_PROVIDED TEXT_
This is not the first time Hanick and Adams have worked together in the Bay Area. In 2023, the San Francisco Symphony premiered Adams's piano concerto, No Such Spring, under the baton of Esa-Pekka Salonen, with Hanick as soloist. That work was similarly enlivened by Hanick's masterful pianism. Such a symbiotic musical partnership is rare, and I look forward to their continued collaboration. 

The only moment when Hanick's playing left something to be desired was during the opening piece — he played second fiddle, so to speak, to Helen Kim for Violin Diptych. Kim's playing was agile, equally at home with a minimalist tone and impassioned vibrato. Adams's piano part mostly provided a quiet halo of resonance to background the more extroverted violin line, but the two simply were not blended enough for the effect to fully materialize. It reads as a programming oversight to place a pianist in an accompaniment role immediately before a large solo work. 

Besides four works by Adams, the only other piece on the concert was Dark Waters (1995), a solo for English horn and electronics composed by Adams's godfather, the late Ingram Marshall. Libby Van Cleve, for whom the work was written, lent her enviable tone to the work.

_GIVEN INFORMATION_

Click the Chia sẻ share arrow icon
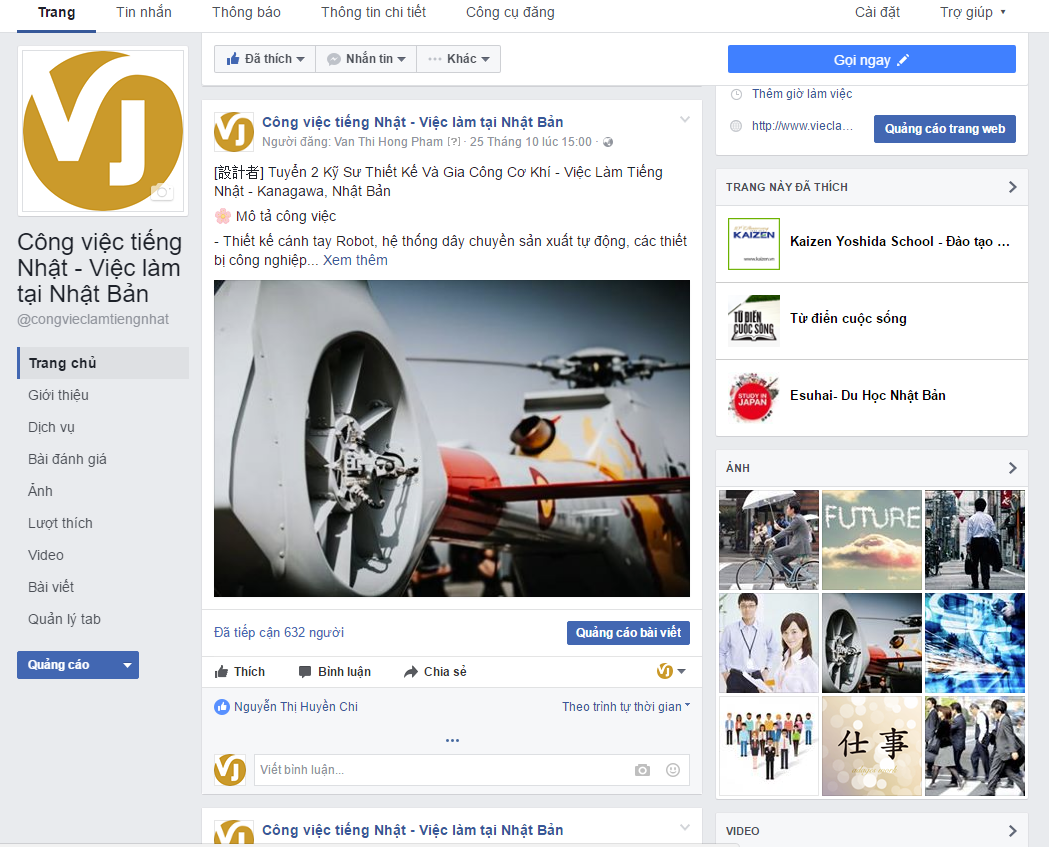The height and width of the screenshot is (847, 1049). (x=410, y=672)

_CHALLENGES_
• A. In the concert review, who conducted the 2023 premiere of No Such Spring?
• B. Revise the concert review from "The only moment" to "to the work.", putting "oboe" in place of "English horn".
• C. Carry the concert review forward, picking up right after its final sentence.

_RESPONSES FOR EACH TASK_
• A. Esa-Pekka Salonen

• B.
The only moment when Hanick's playing left something to be desired was during the opening piece — he played second fiddle, so to speak, to Helen Kim for Violin Diptych. Kim's playing was agile, equally at home with a minimalist tone and impassioned vibrato. Adams's piano part mostly provided a quiet halo of resonance to background the more extroverted violin line, but the two simply were not blended enough for the effect to fully materialize. It reads as a programming oversight to place a pianist in an accompaniment role immediately before a large solo work. 

Besides four works by Adams, the only other piece on the concert was Dark Waters (1995), a solo for oboe and electronics composed by Adams's godfather, the late Ingram Marshall. Libby Van Cleve, for whom the work was written, lent her enviable tone to the work.

• C.
It was Marshall's influence on Adams that inspired the final piece on the program, Prelude: Hammer the Sky Bright, the world premiere of which was given by pianist Sarah Cahill. The chiming textures of the piece stem from Marshall's and Adams' mutual love of Debussy. But this is no cheap imitation. The organicity and function of Debussyan gestures are divorced from their original syntax — here, they are fragmented and misplaced. Subtle electronic sound augments the resonance of the piano into something both familiar and strange. Cahill understood just how to meld the piano with these supernatural resonances.